* Begin Material for this task *

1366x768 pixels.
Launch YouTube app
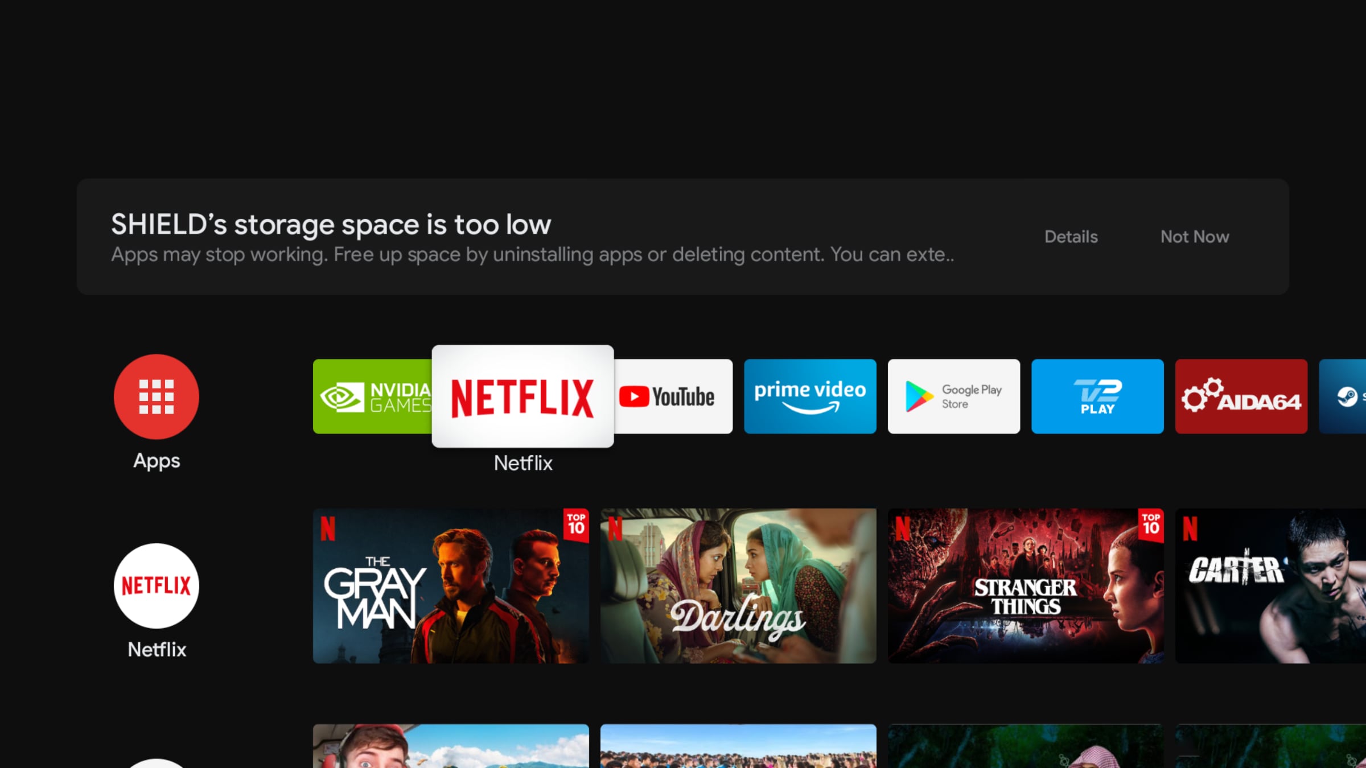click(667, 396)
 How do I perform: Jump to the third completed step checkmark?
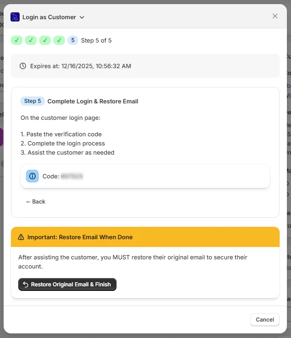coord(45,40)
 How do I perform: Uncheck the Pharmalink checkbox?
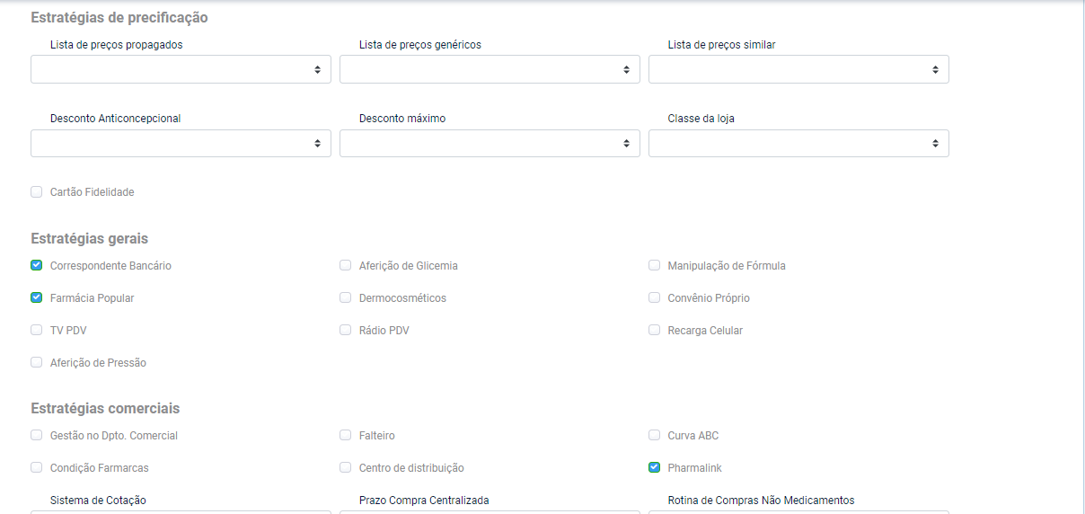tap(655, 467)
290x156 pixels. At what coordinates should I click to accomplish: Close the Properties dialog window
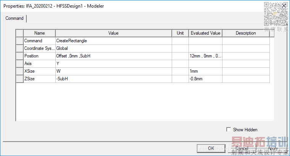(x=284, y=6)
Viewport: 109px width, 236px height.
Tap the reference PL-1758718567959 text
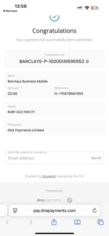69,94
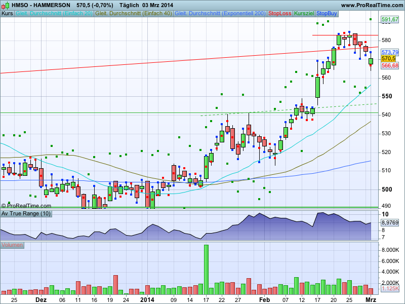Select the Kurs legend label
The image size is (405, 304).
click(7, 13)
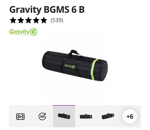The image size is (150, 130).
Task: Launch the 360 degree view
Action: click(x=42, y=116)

* End Material for this task *

Give back every one of the lines above word for word, but leave out the pictures.

1366x768 pixels.
Launch YouTube app
click(667, 396)
 How do I perform: Jump to the third completed step checkmark?
coord(45,40)
 How do I perform: Uncheck the Pharmalink checkbox?
tap(655, 467)
290x156 pixels. At what coordinates should I click to accomplish: Close the Properties dialog window
(x=284, y=6)
Viewport: 109px width, 236px height.
Tap the reference PL-1758718567959 text
69,94
Select the Kurs legend label
The image size is (405, 304).
click(7, 13)
The image size is (150, 130).
Task: Launch the 360 degree view
Action: click(x=42, y=116)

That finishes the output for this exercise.